Jonathan Silverman and Jennifer Finnigan are married in real life.

==Production==
Set in Andover, Massachusetts, Andover was filmed in Los Angeles. Andover was shot in three weeks for under $300,000 under the SAG ultra-low-budget agreement. Several scenes were shot at Mountain View Cemetery in Altadena, California.

==Release==
Andover had its world premiere was at the 2017 Cinéfest Sudbury International Film Festival. The US premiere was at The Orlando Film Festival and went on to screen at a number of other film festivals including the New Jersey Film Festival and the Boston Science Fiction Film Festival where Jennifer Finnigan won the Best Actor Award.

=== Awards and nominations ===
- Best Feature Film (2017 Orlando Film Festival)
- Audience Choice Award (Orlando Film Festival)
- Best Actress Jennifer Finnigan (Orlando Film Festival)
- Best Actor Jennifer Finnigan (Boston Science Fiction Film Festival)
- Richard Kind and Beth Grant were nominated for best supporting actor and actress at the Orlando Film Festival
- Scott Perlman was nominated for best director and best screenplay at the Orlando Film Festival

==Reception==

Andover had a limited theatrical release and received mixed reviews from critics. Ben Cahlamer from Electric Bento said "With Mr. Perlman’s deft hand and the child-like wonderment that is Jonathan Silverman in the lead, you can be assured that Andover is unlike any other romantic comedy you’ve seen.
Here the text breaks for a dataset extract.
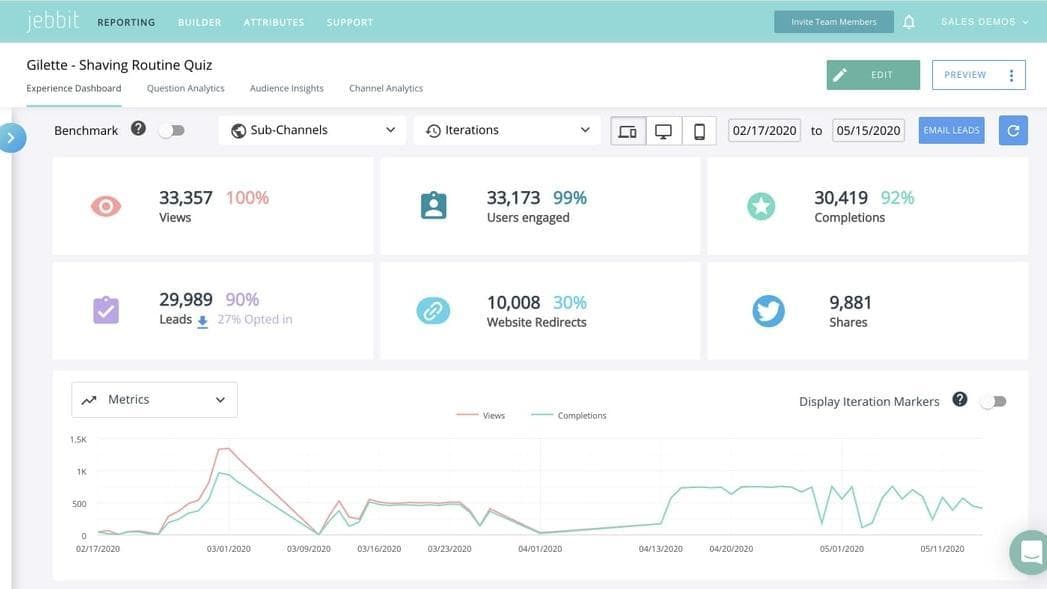The height and width of the screenshot is (589, 1047).
Task: Select the mobile device view icon
Action: (x=699, y=131)
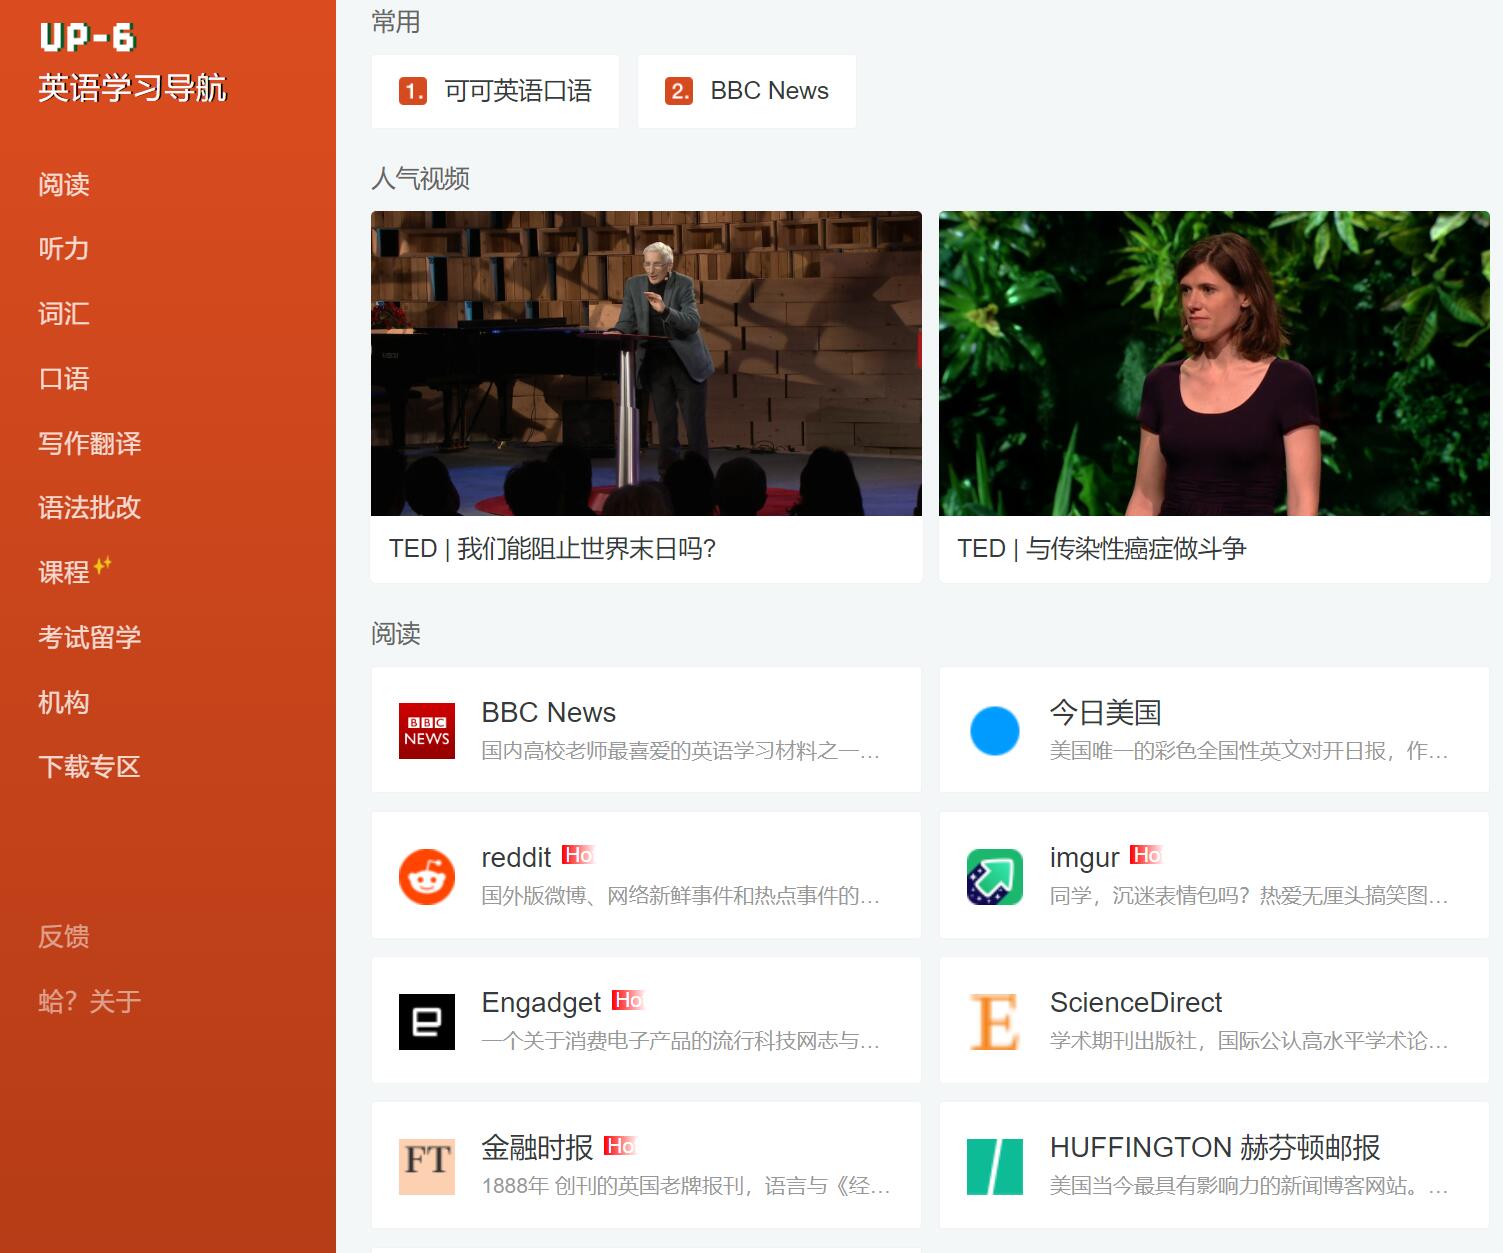Click the BBC News red logo icon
Its heart leaps off the screen and reminds us that it’s okay to love and let go over and over."

The Los Angeles Times said, "This choppy film, which is saddled with a subplot about a dogged insurance agent (Richard Portnow), becomes more mechanical than emotional, leapfrogging time, logic and process as it scrambles to its too clever-by-half conclusion."

==Home media==
Gravitas Ventures released Andover on Blu-ray, DVD, and streaming in the US on July 17, 2018.

==Soundtrack==
All the songs were performed by The Pouts featuring Nadia Lanfranconi.